Segment Start: Extracted records

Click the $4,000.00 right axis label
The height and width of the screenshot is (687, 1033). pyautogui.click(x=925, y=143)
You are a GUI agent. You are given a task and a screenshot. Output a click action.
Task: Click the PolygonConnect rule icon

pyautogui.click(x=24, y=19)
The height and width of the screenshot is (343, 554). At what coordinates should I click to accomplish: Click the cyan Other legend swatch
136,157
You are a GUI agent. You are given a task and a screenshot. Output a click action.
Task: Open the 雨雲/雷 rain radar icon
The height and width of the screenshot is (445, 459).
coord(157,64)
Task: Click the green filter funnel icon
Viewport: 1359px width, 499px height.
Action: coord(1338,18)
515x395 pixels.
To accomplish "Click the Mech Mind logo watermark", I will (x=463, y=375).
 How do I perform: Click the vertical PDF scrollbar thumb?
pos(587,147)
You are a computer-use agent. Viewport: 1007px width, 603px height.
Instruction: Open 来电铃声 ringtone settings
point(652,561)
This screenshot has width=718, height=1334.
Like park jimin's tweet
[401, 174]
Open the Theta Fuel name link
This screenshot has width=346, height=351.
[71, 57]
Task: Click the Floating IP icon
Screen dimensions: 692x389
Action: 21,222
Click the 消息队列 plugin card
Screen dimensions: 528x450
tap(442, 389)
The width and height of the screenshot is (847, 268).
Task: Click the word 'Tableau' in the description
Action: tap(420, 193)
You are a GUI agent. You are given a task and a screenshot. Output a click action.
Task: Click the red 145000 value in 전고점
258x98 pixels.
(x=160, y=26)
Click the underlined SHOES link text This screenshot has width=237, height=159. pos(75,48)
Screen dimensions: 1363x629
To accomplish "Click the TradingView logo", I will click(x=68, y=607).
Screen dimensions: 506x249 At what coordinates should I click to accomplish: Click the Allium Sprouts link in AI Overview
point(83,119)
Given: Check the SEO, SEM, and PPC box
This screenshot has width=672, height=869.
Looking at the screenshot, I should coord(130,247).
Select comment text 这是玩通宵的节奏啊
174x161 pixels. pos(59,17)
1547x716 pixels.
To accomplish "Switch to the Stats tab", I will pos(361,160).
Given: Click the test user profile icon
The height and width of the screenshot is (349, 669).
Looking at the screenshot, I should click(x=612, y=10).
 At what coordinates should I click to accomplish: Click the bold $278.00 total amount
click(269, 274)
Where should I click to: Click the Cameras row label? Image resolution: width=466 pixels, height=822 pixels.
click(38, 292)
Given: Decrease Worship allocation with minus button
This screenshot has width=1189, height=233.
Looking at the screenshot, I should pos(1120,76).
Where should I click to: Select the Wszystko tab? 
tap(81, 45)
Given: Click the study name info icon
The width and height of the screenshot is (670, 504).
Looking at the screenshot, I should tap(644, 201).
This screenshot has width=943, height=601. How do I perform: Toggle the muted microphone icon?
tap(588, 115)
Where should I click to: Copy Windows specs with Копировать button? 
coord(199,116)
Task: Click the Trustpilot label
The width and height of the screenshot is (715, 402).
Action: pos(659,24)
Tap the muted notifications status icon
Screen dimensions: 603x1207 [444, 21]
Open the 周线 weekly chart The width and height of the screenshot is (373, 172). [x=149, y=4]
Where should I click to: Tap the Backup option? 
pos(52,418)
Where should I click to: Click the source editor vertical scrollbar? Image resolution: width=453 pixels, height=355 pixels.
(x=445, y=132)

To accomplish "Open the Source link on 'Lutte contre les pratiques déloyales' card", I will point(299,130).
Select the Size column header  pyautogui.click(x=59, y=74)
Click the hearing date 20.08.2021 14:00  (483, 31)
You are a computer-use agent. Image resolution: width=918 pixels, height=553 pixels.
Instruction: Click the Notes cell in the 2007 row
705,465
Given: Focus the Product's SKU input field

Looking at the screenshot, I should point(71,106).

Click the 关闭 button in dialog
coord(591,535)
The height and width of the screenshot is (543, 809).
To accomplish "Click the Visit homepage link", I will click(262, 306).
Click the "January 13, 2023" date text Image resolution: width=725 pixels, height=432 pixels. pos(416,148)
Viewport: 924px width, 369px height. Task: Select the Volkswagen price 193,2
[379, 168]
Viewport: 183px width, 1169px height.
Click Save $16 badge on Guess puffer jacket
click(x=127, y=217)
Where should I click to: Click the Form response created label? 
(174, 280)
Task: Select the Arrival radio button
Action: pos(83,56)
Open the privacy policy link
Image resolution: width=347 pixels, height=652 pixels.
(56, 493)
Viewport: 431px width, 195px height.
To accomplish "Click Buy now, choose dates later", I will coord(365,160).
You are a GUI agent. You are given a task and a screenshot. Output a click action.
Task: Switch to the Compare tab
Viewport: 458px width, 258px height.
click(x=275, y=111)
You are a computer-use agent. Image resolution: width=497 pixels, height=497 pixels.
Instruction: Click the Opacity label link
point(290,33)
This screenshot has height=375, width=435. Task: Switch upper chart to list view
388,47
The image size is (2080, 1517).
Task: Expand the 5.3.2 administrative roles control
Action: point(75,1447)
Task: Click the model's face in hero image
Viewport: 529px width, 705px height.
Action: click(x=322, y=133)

Segment End: Extracted records

Task details.
Output the records exactly.

Exercise answer.
Click the $4,000.00 right axis label
The height and width of the screenshot is (687, 1033). pyautogui.click(x=925, y=143)
You are a GUI agent. You are given a task and a screenshot. Output a click action.
Task: Click the PolygonConnect rule icon

pyautogui.click(x=24, y=19)
The height and width of the screenshot is (343, 554). At what coordinates should I click to accomplish: Click the cyan Other legend swatch
136,157
You are a GUI agent. You are given a task and a screenshot. Output a click action.
Task: Open the 雨雲/雷 rain radar icon
The height and width of the screenshot is (445, 459).
coord(157,64)
Task: Click the green filter funnel icon
Viewport: 1359px width, 499px height.
Action: coord(1338,18)
515x395 pixels.
To accomplish "Click the Mech Mind logo watermark", I will (x=463, y=375).
 How do I perform: Click the vertical PDF scrollbar thumb?
pos(587,147)
You are a computer-use agent. Viewport: 1007px width, 603px height.
Instruction: Open 来电铃声 ringtone settings
point(652,561)
This screenshot has width=718, height=1334.
Like park jimin's tweet
[401, 174]
Open the Theta Fuel name link
This screenshot has width=346, height=351.
[71, 57]
Task: Click the Floating IP icon
Screen dimensions: 692x389
Action: 21,222
Click the 消息队列 plugin card
Screen dimensions: 528x450
tap(442, 389)
The width and height of the screenshot is (847, 268).
Task: Click the word 'Tableau' in the description
Action: tap(420, 193)
You are a GUI agent. You are given a task and a screenshot. Output a click action.
Task: Click the red 145000 value in 전고점
258x98 pixels.
(x=160, y=26)
Click the underlined SHOES link text This screenshot has width=237, height=159. pos(75,48)
Screen dimensions: 1363x629
To accomplish "Click the TradingView logo", I will click(x=68, y=607).
Screen dimensions: 506x249 At what coordinates should I click to accomplish: Click the Allium Sprouts link in AI Overview
point(83,119)
Given: Check the SEO, SEM, and PPC box
This screenshot has width=672, height=869.
Looking at the screenshot, I should coord(130,247).
Select comment text 这是玩通宵的节奏啊
174x161 pixels. pos(59,17)
1547x716 pixels.
To accomplish "Switch to the Stats tab", I will pos(361,160).
Given: Click the test user profile icon
The height and width of the screenshot is (349, 669).
Looking at the screenshot, I should click(x=612, y=10).
 At what coordinates should I click to accomplish: Click the bold $278.00 total amount
click(269, 274)
Where should I click to: Click the Cameras row label? Image resolution: width=466 pixels, height=822 pixels.
click(38, 292)
Given: Decrease Worship allocation with minus button
This screenshot has width=1189, height=233.
Looking at the screenshot, I should pos(1120,76).
Where should I click to: Select the Wszystko tab? 
tap(81, 45)
Given: Click the study name info icon
The width and height of the screenshot is (670, 504).
Looking at the screenshot, I should tap(644, 201).
This screenshot has width=943, height=601. How do I perform: Toggle the muted microphone icon?
tap(588, 115)
Where should I click to: Copy Windows specs with Копировать button? 
coord(199,116)
Task: Click the Trustpilot label
The width and height of the screenshot is (715, 402).
Action: pos(659,24)
Tap the muted notifications status icon
Screen dimensions: 603x1207 [444, 21]
Open the 周线 weekly chart The width and height of the screenshot is (373, 172). [x=149, y=4]
Where should I click to: Tap the Backup option? 
pos(52,418)
Where should I click to: Click the source editor vertical scrollbar? Image resolution: width=453 pixels, height=355 pixels.
(x=445, y=132)

To accomplish "Open the Source link on 'Lutte contre les pratiques déloyales' card", I will point(299,130).
Select the Size column header  pyautogui.click(x=59, y=74)
Click the hearing date 20.08.2021 14:00  (483, 31)
You are a computer-use agent. Image resolution: width=918 pixels, height=553 pixels.
Instruction: Click the Notes cell in the 2007 row
705,465
Given: Focus the Product's SKU input field

Looking at the screenshot, I should point(71,106).

Click the 关闭 button in dialog
coord(591,535)
The height and width of the screenshot is (543, 809).
To accomplish "Click the Visit homepage link", I will click(262, 306).
Click the "January 13, 2023" date text Image resolution: width=725 pixels, height=432 pixels. pos(416,148)
Viewport: 924px width, 369px height. Task: Select the Volkswagen price 193,2
[379, 168]
Viewport: 183px width, 1169px height.
Click Save $16 badge on Guess puffer jacket
click(x=127, y=217)
Where should I click to: Click the Form response created label? 
(174, 280)
Task: Select the Arrival radio button
Action: pos(83,56)
Open the privacy policy link
Image resolution: width=347 pixels, height=652 pixels.
(56, 493)
Viewport: 431px width, 195px height.
To accomplish "Click Buy now, choose dates later", I will coord(365,160).
You are a GUI agent. You are given a task and a screenshot. Output a click action.
Task: Switch to the Compare tab
Viewport: 458px width, 258px height.
click(x=275, y=111)
You are a computer-use agent. Image resolution: width=497 pixels, height=497 pixels.
Instruction: Click the Opacity label link
point(290,33)
This screenshot has height=375, width=435. Task: Switch upper chart to list view
388,47
The image size is (2080, 1517).
Task: Expand the 5.3.2 administrative roles control
Action: point(75,1447)
Task: Click the model's face in hero image
Viewport: 529px width, 705px height.
Action: click(x=322, y=133)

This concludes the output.